I would expect a word that had become grammaticalised to be unstressed. The real indicator of the future is the presence of the "r", so perhaps that explains it.


----------



## Outsider

Hulalessar said:


> I went back to the book and it says:
> 
> _En el portugués hablado moderno, que apenas utiliza el futuro sintético..._
> 
> Not quite as I had remembered it!


Yes, and I have to wonder what they meant by that _apenas_...



Hulalessar said:


> I would expect a word that had become grammaticalised to be unstressed.


Why?



Hulalessar said:


> The real indicator of the future is the presence of the "r", so perhaps that explains it.


Not really, the conditional has the "r", too.


----------



## SerinusCanaria3075

Hulalessar said:


> There is also the possibility that at that time the forms did not imply the future, but obligation (cf English "to have to" and Spanish "haber de").


Yes, it's all about interpretation. Different languages had (and still do) that concept.
Romanian (like it's Greek neighbor) use the auxiliary verb "*to want*" plus the verb:

Romanian: _*Voi *dormi, *Vei* dormi, *Va* dormi_...
Greek (Modern): 
_*θα* κοιμάμαι_ [tha kimáme], _*θα* κοιμάσαι_ [tha kimáse]...
_*θα* κοιμηθώ_ [tha kimithó], _*θα *κοιμηθείς_ [tha kimithís]...

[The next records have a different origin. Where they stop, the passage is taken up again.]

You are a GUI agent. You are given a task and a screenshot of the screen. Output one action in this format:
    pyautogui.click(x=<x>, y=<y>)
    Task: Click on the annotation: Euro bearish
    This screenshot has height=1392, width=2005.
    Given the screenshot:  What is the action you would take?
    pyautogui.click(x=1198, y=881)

Which all translate as "_I/You will sleep_".

Sardinian though uses the auxiliary "aere [*to have*]" which would be somewhat similar to the Spanish construction _"*he* de dormir"_ which eventually became _"dormir*é*":_

Sardinian:
_*appo* a drommire_, _*as* a drommire_, _*at* a drommire, *amus* a drommire..._
(_*ho* da dormire_ -> _dormir*ò*_
_*hai *da dormire -> dormir*ai*_)

Sardinian still uses _compound forms_ to form the future, despite the influence it has had by the Spanish and Italians in recent centuries.


----------



## CapnPrep

Hulalessar said:


> I would expect a word that had become grammaticalised to be unstressed.

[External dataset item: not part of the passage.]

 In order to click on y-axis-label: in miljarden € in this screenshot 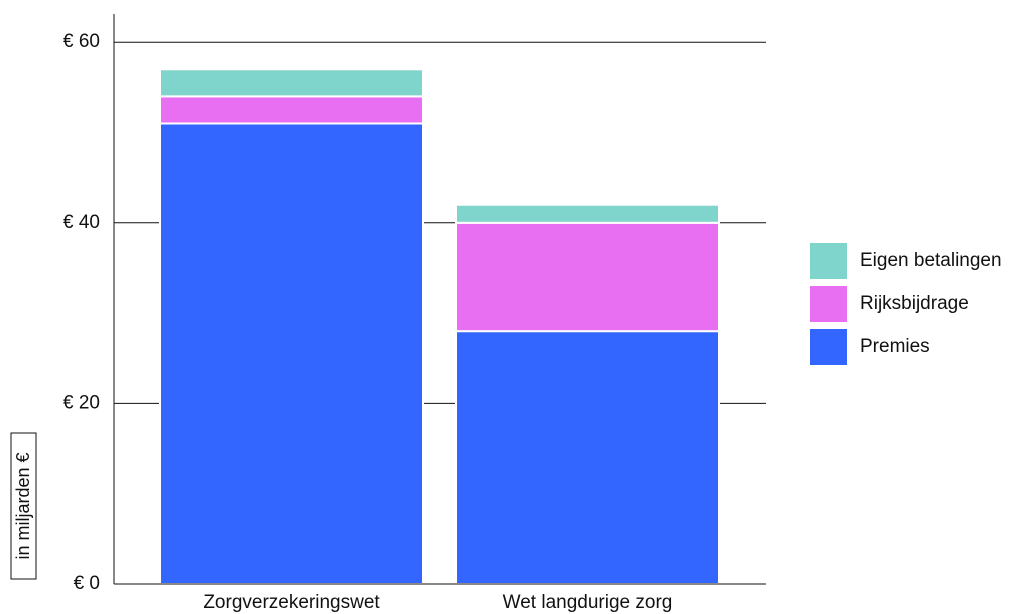, I will do `click(24, 506)`.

That does happen a lot, of course, but a form can grammaticalize along some dimensions and not others. (Another example would be adverbs in -_mente_, which retains its original stress.) In this case of the future, shifting the stress to the left would have made these forms less distinct from other verb forms. And that was the whole "point" of developing the new forms using _habere_: the original Latin future tense wasn't distinctive enough anymore.


----------



## Hulalessar

Outsider said:


> Yes, and I have to wonder what they meant by that _apenas_...


 
Interesting. Are you saying the form is used regularly in spoken Portuguese? If so, it shows you can't believe everything you read in books!


----------



## Outsider

Oh, wait, I've been a victim of a false friend... 

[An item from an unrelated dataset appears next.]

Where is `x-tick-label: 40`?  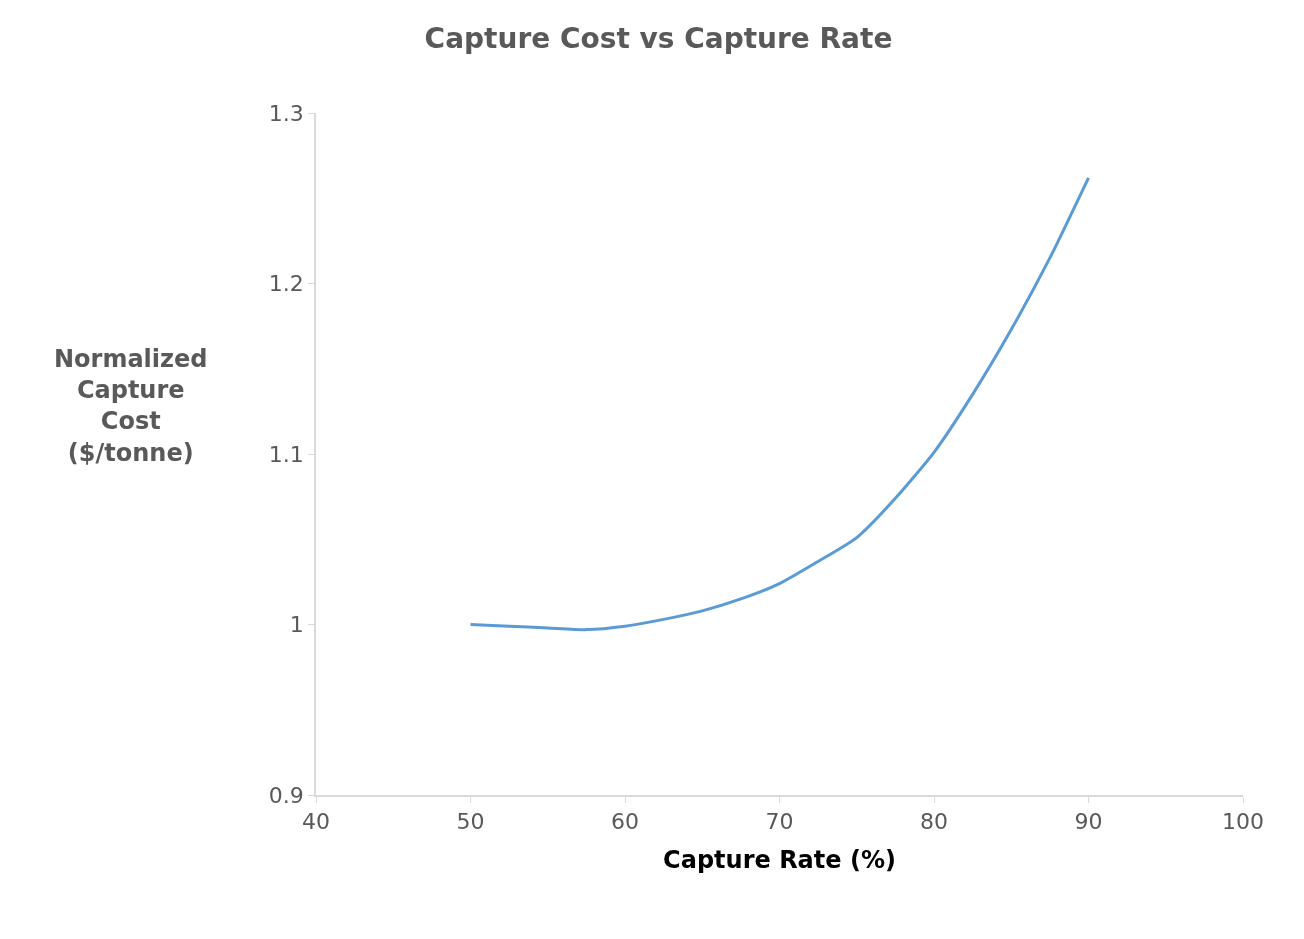 x-tick-label: 40 is located at coordinates (316, 822).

Now I see what they mean! They're right, the simple future _is_ barely used in modern spoken Portuguese. But notice that that very phrasing suggests it was used _more_, not less, in the past.


----------



## bo-marco

Same thing in Emilian (http://en.wikipedia.org/wiki/Emilian_language - http://eml.wikipedia.org/wiki/Mirandules)*.*

Example in Mirandolese dialect (future tense of verb "to *sing*", cantàr + present of verb "to have"):
[mè] a cantar*ò
*[tè] at cantar*à
*[lò] al cantar*à
*[nuàtar] a cantar*ém
*[vuàtar] a cantar*ìv
*[lōr] i cantar*àṅ*


----------



## killerbee256

Outsider said:


> Oh, wait, I've been a victim of a false friend...
> 
> Now I see what they mean! They're right, the simple future _is_ barely used in modern spoken Portuguese. But notice that that very phrasing suggests it was used _more_, not less, in the past.


I got the feeling in Brazil it was only used in formal writing but never in colloquial speech.


----------